Overview of IB Diploma Programme
This unique course gives students the best possible preparation for college or university, opening the door to their top choices and a successful future. At this most vital stage of their education, the IB programme represents a rewarding chapter for students aged 16–18.
The IB Diploma programme at Northbridge is a challenging course which sees students develop in six core subjects and gain important life skills. Our state-of-the-art facilities, leading results, and highly qualified teachers make Northbridge the finest IB school in Cambodia. The wide variety of curriculum choices available to students helps them hone their interests while receiving a comprehensive education in the core subjects.
Studying the IB means going beyond just collecting facts and parroting them at a later date. It means learning how to flourish in an ever more connected and globalised world. Students are challenged, develop a strong sense of identity and culture, and learn to understand and communicate with people different from them. And by studying Creativity, Action, Service (CAS), students grow holistically through leadership opportunities, collaborative work, and community service.
Students also lend knowledge acquired over their school career to their younger peers. In Grades 11 and 12, they become engaged in the university planning process, attending fairs on campus. They meet regularly with our University and Careers Guidance Counsellor, receiving guidance and support with their university applications, essays, and transcripts.
And on the other side of Grade 12 lies uncharted territory for students. But enriched by our personalised instruction and renowned international curriculum, they graduate from Northbridge equipped with the skills, knowledge, and ambition they need to achieve more than they’d ever thought possible, be that academically, socially, or personally.
Understanding the curriculum
Students in Grade 11 and 12 follow one of two routes, based on prior attainment requirements.
Students study six IB subjects: three at Standard-Level, and three at Higher-Level. They must successfully complete the IB Diploma Programme Core Requirements to attain both the IB Diploma and WASC-accredited NISC High School Diploma.
High School Diploma
Students study six subjects. They also complete Creativity, Activity, Service (CAS), Theory of Knowledge (100 hours, essay, and presentation), a project-based piece of research.
Students take one subject in each of Groups 1–6, which ensures they experience a breadth of languages, social studies, experimental sciences, mathematics, and the arts. In addition, the IB Diploma comprises three Core Requirements: Extended Essay, Theory of Knowledge, and Creativity, Activity, Service (CAS). These aim to broaden students’ education by challenging them to apply their knowledge and skills to real-world situations.
Purpose of assessment
Your child’s performance is analysed based on what they know, understand, and can do. This information is then used by teachers to instruct them at a level that resonates with them most. Assessment is a daily part of school life, and helps children develop the skills and knowledge they need to succeed.

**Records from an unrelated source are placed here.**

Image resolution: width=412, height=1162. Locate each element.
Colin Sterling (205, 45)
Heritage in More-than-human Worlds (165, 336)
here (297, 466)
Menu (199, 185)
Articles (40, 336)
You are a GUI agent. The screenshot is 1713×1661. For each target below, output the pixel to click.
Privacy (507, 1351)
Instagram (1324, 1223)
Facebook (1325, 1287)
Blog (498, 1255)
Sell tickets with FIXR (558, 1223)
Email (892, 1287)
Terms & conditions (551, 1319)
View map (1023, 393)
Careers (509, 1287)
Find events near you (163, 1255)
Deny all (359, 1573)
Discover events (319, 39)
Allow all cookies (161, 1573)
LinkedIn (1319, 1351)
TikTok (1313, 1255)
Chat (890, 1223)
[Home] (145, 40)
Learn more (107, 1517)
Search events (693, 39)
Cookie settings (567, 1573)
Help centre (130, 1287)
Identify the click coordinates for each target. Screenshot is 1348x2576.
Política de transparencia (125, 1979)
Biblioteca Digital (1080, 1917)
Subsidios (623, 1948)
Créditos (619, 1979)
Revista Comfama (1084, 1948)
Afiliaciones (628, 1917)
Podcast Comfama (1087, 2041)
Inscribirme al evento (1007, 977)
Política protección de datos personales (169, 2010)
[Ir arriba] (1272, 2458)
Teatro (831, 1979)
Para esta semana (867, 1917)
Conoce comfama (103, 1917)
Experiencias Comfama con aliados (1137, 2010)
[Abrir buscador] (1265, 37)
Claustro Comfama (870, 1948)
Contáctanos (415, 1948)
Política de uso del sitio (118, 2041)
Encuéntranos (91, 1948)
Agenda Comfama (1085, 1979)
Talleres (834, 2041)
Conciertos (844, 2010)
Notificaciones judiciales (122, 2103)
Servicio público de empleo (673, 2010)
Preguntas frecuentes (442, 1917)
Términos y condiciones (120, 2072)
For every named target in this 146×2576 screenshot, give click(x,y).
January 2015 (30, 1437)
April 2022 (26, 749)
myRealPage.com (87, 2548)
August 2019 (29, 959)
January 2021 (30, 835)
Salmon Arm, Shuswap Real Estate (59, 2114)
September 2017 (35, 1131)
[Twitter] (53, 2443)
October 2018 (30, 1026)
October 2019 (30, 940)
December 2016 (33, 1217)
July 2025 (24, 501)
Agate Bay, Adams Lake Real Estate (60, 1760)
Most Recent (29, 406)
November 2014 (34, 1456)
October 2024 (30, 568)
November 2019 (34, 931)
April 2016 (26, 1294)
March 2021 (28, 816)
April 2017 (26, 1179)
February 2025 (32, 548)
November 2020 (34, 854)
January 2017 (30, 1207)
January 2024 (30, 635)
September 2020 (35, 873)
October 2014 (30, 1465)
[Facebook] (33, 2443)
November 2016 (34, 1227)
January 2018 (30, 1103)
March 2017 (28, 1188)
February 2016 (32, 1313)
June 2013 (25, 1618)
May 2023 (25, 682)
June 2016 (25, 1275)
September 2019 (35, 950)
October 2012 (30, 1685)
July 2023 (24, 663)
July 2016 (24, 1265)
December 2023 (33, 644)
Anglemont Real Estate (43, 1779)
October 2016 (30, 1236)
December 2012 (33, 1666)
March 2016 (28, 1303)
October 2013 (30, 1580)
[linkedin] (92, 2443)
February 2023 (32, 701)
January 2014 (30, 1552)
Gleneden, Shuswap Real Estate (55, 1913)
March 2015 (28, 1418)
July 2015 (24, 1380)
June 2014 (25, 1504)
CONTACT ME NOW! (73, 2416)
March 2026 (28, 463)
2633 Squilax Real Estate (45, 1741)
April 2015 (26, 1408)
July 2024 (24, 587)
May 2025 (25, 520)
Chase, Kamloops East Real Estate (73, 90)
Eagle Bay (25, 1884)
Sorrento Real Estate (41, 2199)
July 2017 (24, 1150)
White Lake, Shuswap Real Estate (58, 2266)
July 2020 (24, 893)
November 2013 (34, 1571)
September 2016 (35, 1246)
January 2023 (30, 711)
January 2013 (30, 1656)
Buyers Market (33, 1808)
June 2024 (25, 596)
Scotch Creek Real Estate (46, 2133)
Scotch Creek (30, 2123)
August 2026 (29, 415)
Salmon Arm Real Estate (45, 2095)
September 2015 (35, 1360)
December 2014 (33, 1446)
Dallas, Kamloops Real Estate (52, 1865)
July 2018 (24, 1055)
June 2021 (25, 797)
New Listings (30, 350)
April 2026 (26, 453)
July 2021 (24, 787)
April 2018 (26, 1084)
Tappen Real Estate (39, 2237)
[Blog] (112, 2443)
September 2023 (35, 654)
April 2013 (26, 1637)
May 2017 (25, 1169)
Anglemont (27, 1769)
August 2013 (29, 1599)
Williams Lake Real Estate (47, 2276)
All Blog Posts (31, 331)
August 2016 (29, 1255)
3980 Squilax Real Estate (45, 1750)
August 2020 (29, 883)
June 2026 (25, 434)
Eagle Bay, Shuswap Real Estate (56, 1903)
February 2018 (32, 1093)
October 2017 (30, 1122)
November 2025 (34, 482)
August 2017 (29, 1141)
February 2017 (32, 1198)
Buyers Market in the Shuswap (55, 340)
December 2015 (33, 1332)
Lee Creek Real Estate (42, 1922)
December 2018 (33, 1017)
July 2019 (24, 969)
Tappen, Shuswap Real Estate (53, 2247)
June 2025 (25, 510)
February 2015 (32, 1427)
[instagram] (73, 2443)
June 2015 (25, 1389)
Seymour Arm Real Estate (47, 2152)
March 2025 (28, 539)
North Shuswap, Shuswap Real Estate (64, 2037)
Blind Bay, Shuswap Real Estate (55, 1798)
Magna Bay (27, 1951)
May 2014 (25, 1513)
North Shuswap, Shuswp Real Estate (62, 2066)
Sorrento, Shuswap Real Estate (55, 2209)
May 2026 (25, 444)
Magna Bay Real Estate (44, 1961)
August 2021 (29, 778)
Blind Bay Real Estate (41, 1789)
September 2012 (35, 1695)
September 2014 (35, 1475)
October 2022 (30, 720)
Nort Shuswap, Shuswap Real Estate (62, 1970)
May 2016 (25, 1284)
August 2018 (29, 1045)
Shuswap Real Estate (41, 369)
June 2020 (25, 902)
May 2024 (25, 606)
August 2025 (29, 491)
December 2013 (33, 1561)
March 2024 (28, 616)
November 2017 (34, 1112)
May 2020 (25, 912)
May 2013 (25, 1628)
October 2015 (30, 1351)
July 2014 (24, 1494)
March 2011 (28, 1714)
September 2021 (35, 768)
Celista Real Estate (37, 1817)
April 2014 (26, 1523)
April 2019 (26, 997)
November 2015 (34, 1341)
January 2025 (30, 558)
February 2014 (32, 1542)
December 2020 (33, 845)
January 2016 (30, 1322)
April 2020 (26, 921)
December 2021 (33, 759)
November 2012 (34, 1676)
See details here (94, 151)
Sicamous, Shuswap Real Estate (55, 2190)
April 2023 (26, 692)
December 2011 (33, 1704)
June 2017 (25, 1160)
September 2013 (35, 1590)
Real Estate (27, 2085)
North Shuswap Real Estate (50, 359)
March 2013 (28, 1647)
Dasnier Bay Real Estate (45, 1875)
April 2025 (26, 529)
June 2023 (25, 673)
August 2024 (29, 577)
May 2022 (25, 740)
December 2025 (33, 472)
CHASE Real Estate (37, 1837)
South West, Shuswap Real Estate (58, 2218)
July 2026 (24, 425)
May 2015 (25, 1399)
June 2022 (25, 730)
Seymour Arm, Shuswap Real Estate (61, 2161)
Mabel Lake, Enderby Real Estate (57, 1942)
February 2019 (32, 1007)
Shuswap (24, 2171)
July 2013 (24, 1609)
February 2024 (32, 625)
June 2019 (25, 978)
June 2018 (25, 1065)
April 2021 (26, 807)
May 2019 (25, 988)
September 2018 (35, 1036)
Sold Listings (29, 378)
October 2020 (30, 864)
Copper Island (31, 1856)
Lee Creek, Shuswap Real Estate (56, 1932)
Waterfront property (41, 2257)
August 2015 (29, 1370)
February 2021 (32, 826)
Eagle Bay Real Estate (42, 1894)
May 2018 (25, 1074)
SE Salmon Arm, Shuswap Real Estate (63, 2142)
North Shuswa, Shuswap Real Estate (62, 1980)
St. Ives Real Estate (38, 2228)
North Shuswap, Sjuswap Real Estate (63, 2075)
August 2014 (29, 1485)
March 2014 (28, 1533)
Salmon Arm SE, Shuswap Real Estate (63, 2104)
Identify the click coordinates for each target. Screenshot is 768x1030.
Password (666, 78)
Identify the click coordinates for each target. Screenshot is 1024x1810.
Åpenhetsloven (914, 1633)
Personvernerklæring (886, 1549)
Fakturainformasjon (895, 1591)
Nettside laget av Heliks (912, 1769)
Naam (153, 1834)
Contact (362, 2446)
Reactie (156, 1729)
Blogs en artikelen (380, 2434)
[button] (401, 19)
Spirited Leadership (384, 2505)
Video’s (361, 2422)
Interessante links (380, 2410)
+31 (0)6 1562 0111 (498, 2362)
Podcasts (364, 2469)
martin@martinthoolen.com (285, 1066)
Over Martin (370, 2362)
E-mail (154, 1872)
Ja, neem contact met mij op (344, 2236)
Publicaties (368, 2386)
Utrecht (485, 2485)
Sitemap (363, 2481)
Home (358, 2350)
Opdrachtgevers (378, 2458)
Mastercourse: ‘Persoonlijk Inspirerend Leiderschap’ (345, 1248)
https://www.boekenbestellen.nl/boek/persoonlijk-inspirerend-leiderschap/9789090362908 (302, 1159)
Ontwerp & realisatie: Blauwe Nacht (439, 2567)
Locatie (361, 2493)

The IB Diploma Programme (IBDP) culminates in written examinations marked by external IB examiners. Students also complete assessment tasks in school. These are either sent direct to external examiners, or else initially marked by teachers and then moderated by external examiners.
IB subjects are assessed using a points system from 1 to 7. The IBDP is awarded to students who have achieved at least 24 points (subject to minimum levels of performance across the whole programme) and have completed the three Core Requirements (Extended Essay, Theory of Knowledge, and Creativity, Activity, Service [CAS]) to at least a satisfactory standard. The highest total an IBDP student can achieve is 45 points.
Regardless of their previous academic achievement, students are expected to make appropriate progress and continually improve. Our teachers are highly trained in estimating academic targets which challenge student learning and use students’ results to set tough but achievable academic targets.
Students also reflect on their academic achievements during lessons and after homework assignments and assessments. If a teacher identifies a student whose progress is slowing, the school administers an individual learning plan to help them get back on track by the next report.
Academic reports describe students’ academic and social development, and list targets in every subject for them to concentrate on before the next report. Teachers communicate with families about student achievement and progress via reports during the school year.
We use results from the reports to evaluate which course route each student should pursue. Any transitions between course routes must be discussed among the student, parents, teachers, and School Leadership Team. Parent consultations with teachers are scheduled throughout the school year, although parents may also meet with teachers outside these dates if necessary.
The school year has two semesters. At the end of each, students receive a grade for each subject, which reflects their attainment over the semester. The subject grades for both semesters are published on the students’ official transcripts.